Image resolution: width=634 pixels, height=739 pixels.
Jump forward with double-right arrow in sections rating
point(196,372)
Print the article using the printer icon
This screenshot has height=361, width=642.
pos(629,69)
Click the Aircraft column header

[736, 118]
○ ○ ○ ○ ○
## DIRECTIONS:
Render each line of the entries above as one string in a JSON list, and omit any blank lines.

## COMPLETE ANSWER:
[
  "Image resolution: width=634 pixels, height=739 pixels.",
  "Jump forward with double-right arrow in sections rating",
  "point(196,372)",
  "Print the article using the printer icon",
  "This screenshot has height=361, width=642.",
  "pos(629,69)",
  "Click the Aircraft column header",
  "[736, 118]"
]